The Layer by Layer method, also known as the beginners method, is a method of solving the 3x3x3 Rubik's Cube. Many beginners' methods use this approach, and it also forms the basis of the CFOP speedcubing technique.

History
The Layer by Layer Method was pioneered by David Singmaster in his 1980 book Notes on Rubik's "Magic Cube". The same idea was adopted by James G. Nourse in his The Simple Solution to Rubik's Cube which became the bestselling book of 1981, and similar approaches could be found in Don Taylor's Mastering Rubik's Cube and Cyril Östrop's Solving the Cube from the same era.

Method
The method begins with the puzzle solver making a cross on one face with the edge pieces ensuring that all edge colours match the adjacent center colours (step 1 in the diagram below), then putting the corners into position between the edges (step 2). By then, the layer should be solved. In step 3, the four edge pieces of the middle layer are solved. At this point the first two layers are solved. In step 4, a cross of the opposite color is made on the last layer. For step 5, the last layer edges are permuted (swapped around). In step 6, the last layer corners are permuted. Finally, the last layer corners are oriented.
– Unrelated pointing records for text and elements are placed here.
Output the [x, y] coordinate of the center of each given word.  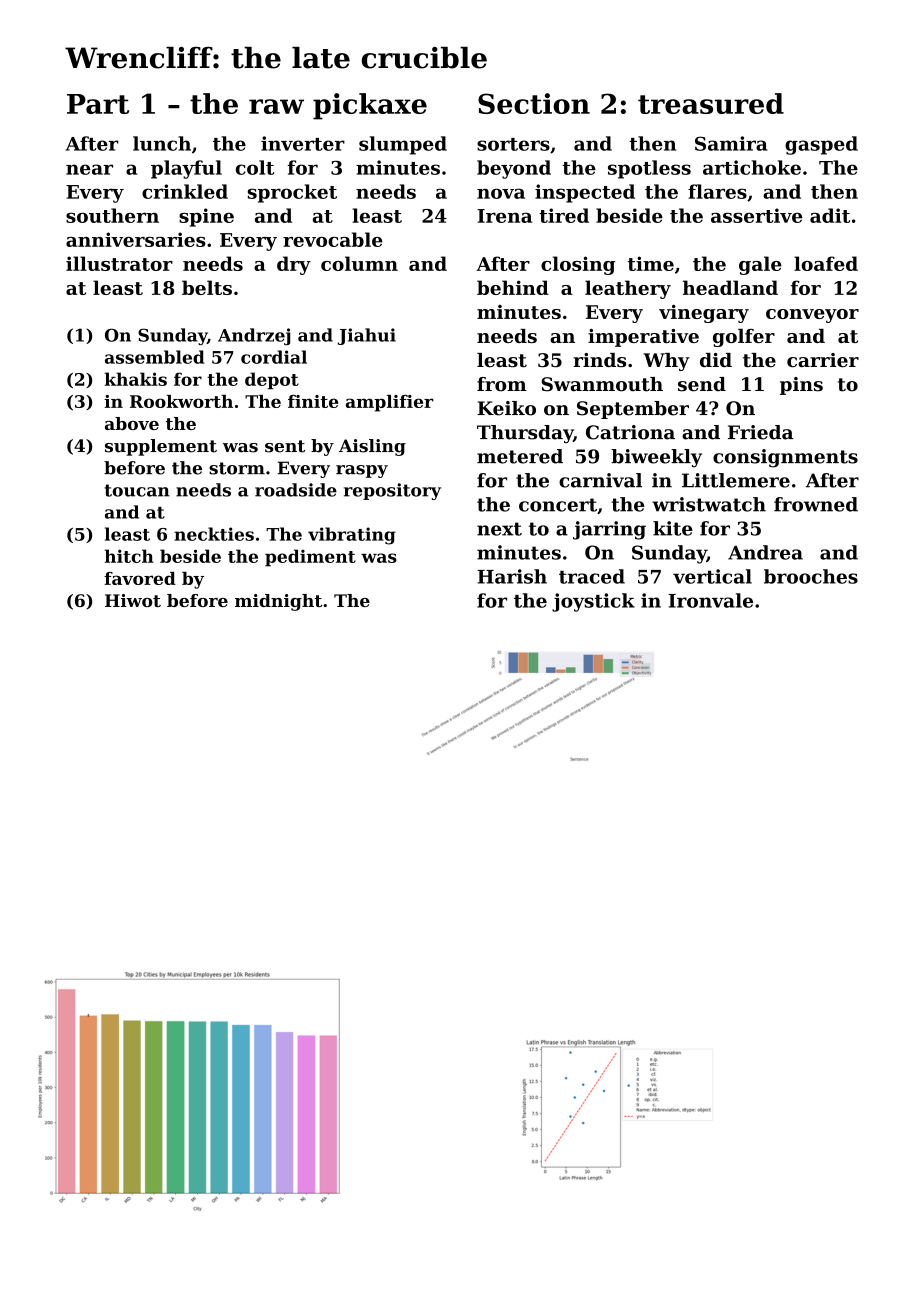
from [502, 384]
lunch [162, 143]
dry [294, 265]
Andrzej [254, 336]
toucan [137, 490]
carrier [823, 360]
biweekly [656, 458]
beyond [514, 169]
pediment [310, 558]
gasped [821, 145]
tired [564, 215]
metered [520, 456]
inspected [585, 193]
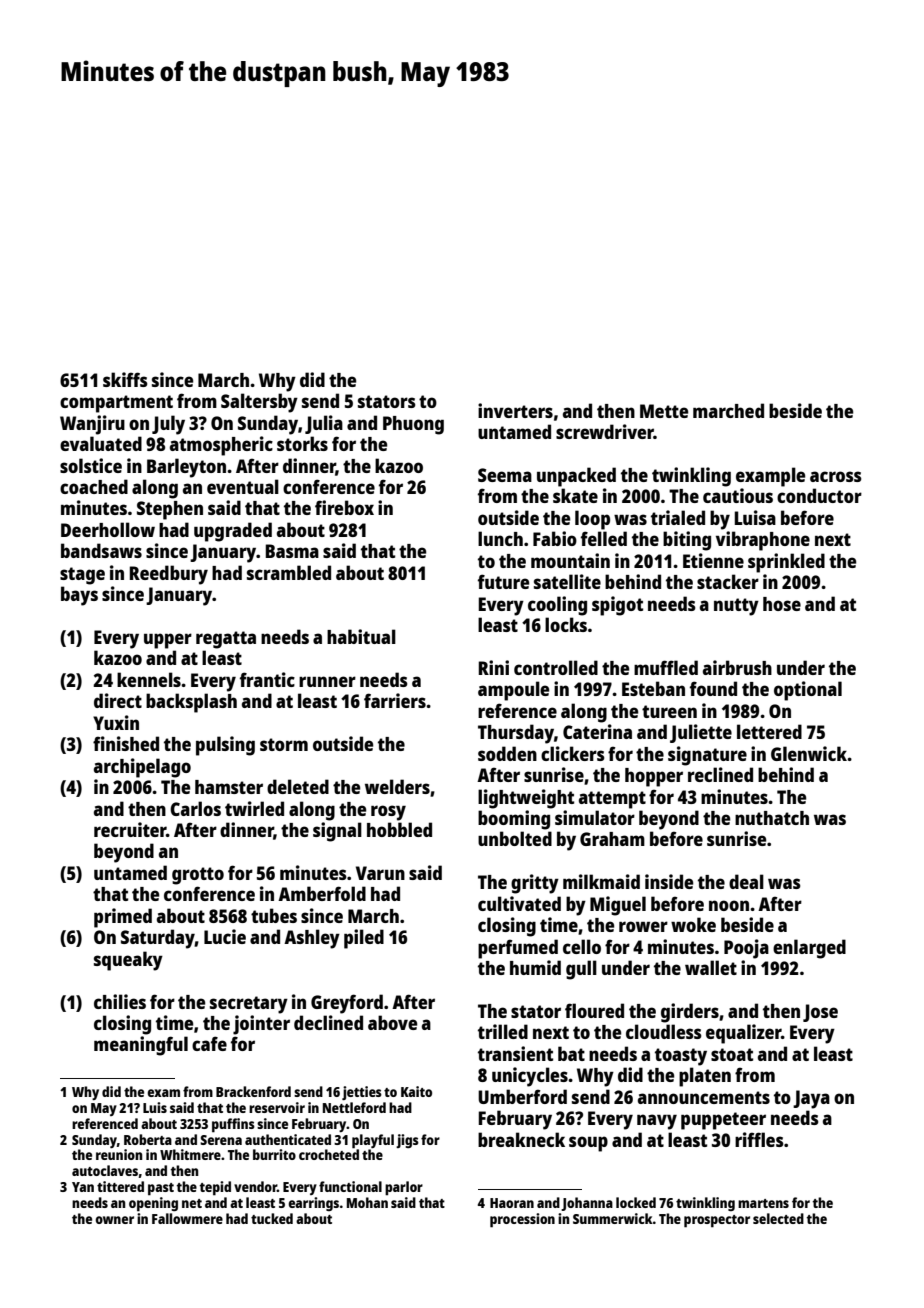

Most Layer by Layer beginners' methods solve the first two layers using the same technique. However, there are many variant techniques for the final layer, depending on whether the corner or edge pieces are solved first. For example:
 Top layer "white cross": F' U L' U' or F R U R' U' F'
 Top layer left corner: D L D' L’ / right corner: D' R' D R
 Second layer right edge: U R U' R' U' F' U F / Left edge: U' L' U L U F U' F'
 Final layer cross (edge orientation): F R U R' U' F'
 Final layer edge permutation: R U R' U R U U R'
 Final layer corner orientation: U R U' L' U R' U' L
 Final layer corner permutation: R' D' R D

CFOP method

The CFOP speedcubing
technique, developed by Jessica Fridrich and others in the 1980s, similarly divides the puzzle into layers to be solved. However, the method uses far more algorithms and shortcuts than the beginners' methods.